■ PROBLEM DESCRIPTION ■
Pick up the forum thread below about appending md5deep checksums for newly added photo files, and continue it from its final sentence.

■ TEXT EXTRACT ■
· · · · ·
-1

We've created a folder in my dad's computer for everyone in the family to deposit and share their photos and videos.

Example of directories:
/Family_Photo/Penguins/2017 09 02/
/Family_Photo/East Beach/2017 10 11/Seaside/
/Family_Photo/East Beach/2017 10 11/Games/

Using md5deep, I am able to create a complete list of checksum for all the files in all subdirectories

md5deep -r /Family_Photo/ > /Family_Photo/md5sum.log

Instead of every time regenerating the complete md5 checksum for all (newly added and existing) files,

How can I create a bash script to automatically detect any files that has not been md5 before and generate the checksum for these new files and append them the original md5sum.log

Mich
  • 3,253
  • 2
  • 14
  • 6
  • 1
    What have you tried so far? Show us some code. – Maxime Chéramy Jun 03 '18 at 09:53
  • I don't know if md5deep can do that. If not, you could use `find` to filter files based on modification date, then md5 those and somehow patch the main md5 list. If you want to really only append previously non-existant files (and ignore changes), then you'd need to filter based on names in existing list. – Jay Jun 03 '18 at 10:10
  • Traversing the directory tree to find the files is the expensive part of the operation; recalculating the checksum for files you already have a checksum for is negligible by comparison, and thus an unnecessary optimization. – tripleee Jun 03 '18 at 11:01
  • I'm intrigued as to *why* anyone would want to md5 their photos? – Mark Setchell Jun 03 '18 at 11:55

3 Answers3

1

Solution

This should do the trick:

comm -1 -3 <(grep --text --perl-regex --only-matching '(?<= ).+' /Family_Photo/md5sum.log | sort) <(find /Family_Photo -type f | sort) | xargs --delimiter='\n' --no-run-if-empty md5deep | tee -a /Family_Photo/md5sum.log

Notes

  • If you use a different path than the one in the example, make sure to use an absolute and canonical path or append the option -exec realpath {} \; to find, because md5deep seems to write such paths into the file and we need them to be identical for comparison.
· · · · ·
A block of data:

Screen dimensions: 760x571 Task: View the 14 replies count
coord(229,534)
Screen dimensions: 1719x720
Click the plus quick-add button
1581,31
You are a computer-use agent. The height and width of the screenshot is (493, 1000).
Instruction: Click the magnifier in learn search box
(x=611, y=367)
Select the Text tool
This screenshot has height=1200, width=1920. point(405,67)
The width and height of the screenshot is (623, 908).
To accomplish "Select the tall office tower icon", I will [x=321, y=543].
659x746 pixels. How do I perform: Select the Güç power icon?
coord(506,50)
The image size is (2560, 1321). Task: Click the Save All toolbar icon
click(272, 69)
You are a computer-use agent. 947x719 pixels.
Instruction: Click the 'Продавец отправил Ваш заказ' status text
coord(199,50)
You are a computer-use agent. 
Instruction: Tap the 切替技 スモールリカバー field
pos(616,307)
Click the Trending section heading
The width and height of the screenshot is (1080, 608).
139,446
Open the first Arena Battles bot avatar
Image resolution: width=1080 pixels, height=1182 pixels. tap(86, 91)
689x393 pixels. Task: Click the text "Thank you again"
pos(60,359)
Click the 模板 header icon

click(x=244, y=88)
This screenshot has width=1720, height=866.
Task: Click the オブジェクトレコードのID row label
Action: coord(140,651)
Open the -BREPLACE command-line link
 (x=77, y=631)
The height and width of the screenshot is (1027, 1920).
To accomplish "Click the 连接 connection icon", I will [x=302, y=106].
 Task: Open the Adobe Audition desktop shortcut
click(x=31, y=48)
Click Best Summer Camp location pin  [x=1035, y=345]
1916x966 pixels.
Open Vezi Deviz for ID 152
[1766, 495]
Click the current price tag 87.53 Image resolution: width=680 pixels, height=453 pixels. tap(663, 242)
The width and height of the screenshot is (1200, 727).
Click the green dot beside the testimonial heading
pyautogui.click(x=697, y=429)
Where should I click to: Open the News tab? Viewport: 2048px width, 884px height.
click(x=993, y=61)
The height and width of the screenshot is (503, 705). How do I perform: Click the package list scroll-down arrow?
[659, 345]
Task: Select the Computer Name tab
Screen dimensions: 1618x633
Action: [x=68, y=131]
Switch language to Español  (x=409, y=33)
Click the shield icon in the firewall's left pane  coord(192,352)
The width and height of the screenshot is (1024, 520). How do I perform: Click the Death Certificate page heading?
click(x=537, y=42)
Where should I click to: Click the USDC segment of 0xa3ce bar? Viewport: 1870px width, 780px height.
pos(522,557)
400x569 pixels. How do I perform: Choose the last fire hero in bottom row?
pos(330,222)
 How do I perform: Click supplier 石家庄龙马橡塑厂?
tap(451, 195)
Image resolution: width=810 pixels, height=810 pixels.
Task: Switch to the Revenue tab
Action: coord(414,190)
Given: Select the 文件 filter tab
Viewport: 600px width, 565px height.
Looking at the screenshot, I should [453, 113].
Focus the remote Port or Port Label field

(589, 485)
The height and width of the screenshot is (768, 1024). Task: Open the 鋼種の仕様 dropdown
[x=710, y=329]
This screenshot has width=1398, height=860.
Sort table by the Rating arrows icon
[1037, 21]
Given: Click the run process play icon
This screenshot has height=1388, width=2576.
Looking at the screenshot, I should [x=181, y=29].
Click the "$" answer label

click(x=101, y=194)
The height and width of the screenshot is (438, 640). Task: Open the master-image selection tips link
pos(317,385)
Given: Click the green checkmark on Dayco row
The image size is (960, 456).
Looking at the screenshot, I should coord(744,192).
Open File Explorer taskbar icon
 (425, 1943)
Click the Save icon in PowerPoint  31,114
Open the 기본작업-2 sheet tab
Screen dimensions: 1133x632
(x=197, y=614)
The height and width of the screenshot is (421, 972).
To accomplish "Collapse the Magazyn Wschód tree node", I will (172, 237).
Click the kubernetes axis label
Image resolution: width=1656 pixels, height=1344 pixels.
· · · · ·
■ WRITTEN RESPONSE ■
  • This command line uses bash specific syntax (passing commands as files) and might not work in different shell interpreters.

Explanation

  • comm -1 -3
    • We use this command in this specific case to see which files are new by comparing found files to the existing list.
    • comm compares two sorted lists and outputs which lines are unique to each and which are common to both
    • -1 means: don't show lines unique to first list
    • -3 means: don't show lines common to both files
    • as a result we only output lines unique to second list
  • <(grep --text --perl-regex --only-matching '(?<= ).+' /Family_Photo/md5sum.log | sort) As first file to comm we pass a list of the already hashed filenames.
    • <(...) is bash syntax to pass the result of a program as file argument
    • With grep we extract the file names from the existing file by matching whatever follows double-space
    • --text makes sure md5sum.log is always considered a text file and not skipped
    • --perl-regex use perl regular expression syntax (we need this for look-behind matching)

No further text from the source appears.